According to a report by the Washington Post, the rise of AI technology has sparked a ‘predatory arms race’ on paedophile forums across the dark web.
The makers of the abusive images use software called Stable Diffusion, which was intended to generate images for use in art or graphic design.
But predators have been using the software to create their own realistic images of children performing sex acts, and have been sharing detailed instructions for how other paedophiles can create their own.
‘Children’s images, including the content of known victims, are being repurposed for this really evil output,’ said Rebecca Portnoff, director of data science at nonprofit child-safety group Thorn.
‘Victim identification is already a needle-in-a-haystack problem, where law enforcement is trying to find a child in harm’s way,’ she told the Post. ‘The ease of using these tools is a significant shift, as well as the realism. It just makes everything more of a challenge.’
In the UK, a ‘pseudo image’ generated by a computer which depicts child sexual abuse is treated the same as a real image and is illegal to possess, publish or transfer.
The National Police Chiefs’ Council (NPCC) lead on child safeguarding, Ian Critchley, said it would be wrong to argue that because no real children were depicted in such ‘synthetic’ images.
He told the BBC that the programs could allow paedophiles to ‘move along that scale of offending from thought, to synthetic, to actually the abuse of a live child’.
The emergence of such images also has the potential to undermine efforts to find victims and combat real abuse, forcing law enforcement to go to extra lengths to investigate whether a photograph is real or fake.
According to the publication, AI-generated child sex images could ‘confound’ the central tracking system built to block such material from the web because it is designed only to catch known images of abuse, rather than detect newly-generated ones.
Law enforcement officials, who work to identify victimised children, may now be forced to spend time determining whether the images are real or AI-generated.
AI tools can also re-victimize any individual whose photographs of past child sex abuse are used to train models to generate fake images.
Some of the image creators are posting on a popular Japanese social media platform called Pixiv, which is mainly used by artists sharing manga and anime.
But because the site is hosted in Japan, where sharing sexualised cartoons and drawings of children is not illegal, creators can share their work via groups and hashtags.

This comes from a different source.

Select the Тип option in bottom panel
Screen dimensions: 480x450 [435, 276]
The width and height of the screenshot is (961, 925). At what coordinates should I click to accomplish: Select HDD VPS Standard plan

The subscription-based platform Patreon is also used to host the obscene images, with accounts selling AI-generated, photo-realistic images of children behind a paywall with different levels of pricing depending on the type of material requested.
Journalist Octavia Sheepshanks told the BBC her research suggested users appeared to be making child abuse images on an industrial scale.
‘The volume is just huge, so people [creators] will say “we aim to do at least 1,000 images a month,”’ she said.
‘Within those groups, which will have 100 members, people will be sharing, “Oh here’s a link to real stuff,” she added.
‘The most awful stuff, I didn’t even know words [the descriptions] like that existed.’
On dark-web paedophile forums, users openly discussed strategies for how to create explicit photos and dodge anti-porn filters, which include using non-English languages they believe are less vulnerable to suppression or detection.
According to WaPo, one forum with 3,000 members saw roughly 80 percent of respondents to a recent internal poll say they had used or intended to use AI tools to create child sexual abuse images.
Forum members also discussed ways to create AI-generated selfies and build a fake school-age persona in hopes of winning children’s trust, the publication reported.
Ms Portnoff said her group also has seen cases in which real photos of abused children were used to train the AI tool to create new images showing those children in sexual positions.
A spokesperson for Patreon said it had a ‘zero-tolerance’ policy towards hosting child abuse images, real or otherwise.
‘We already ban AI-generated synthetic child exploitation material,’ it said, describing itself as ‘very proactive’, with dedicated teams, technology and partnerships to ‘keep teens safe’.
A spokesman for Pixiv also said it placed immense emphasis on addressing this issue, and had banned all photo-realistic depictions of sexual content involving minors on May 31.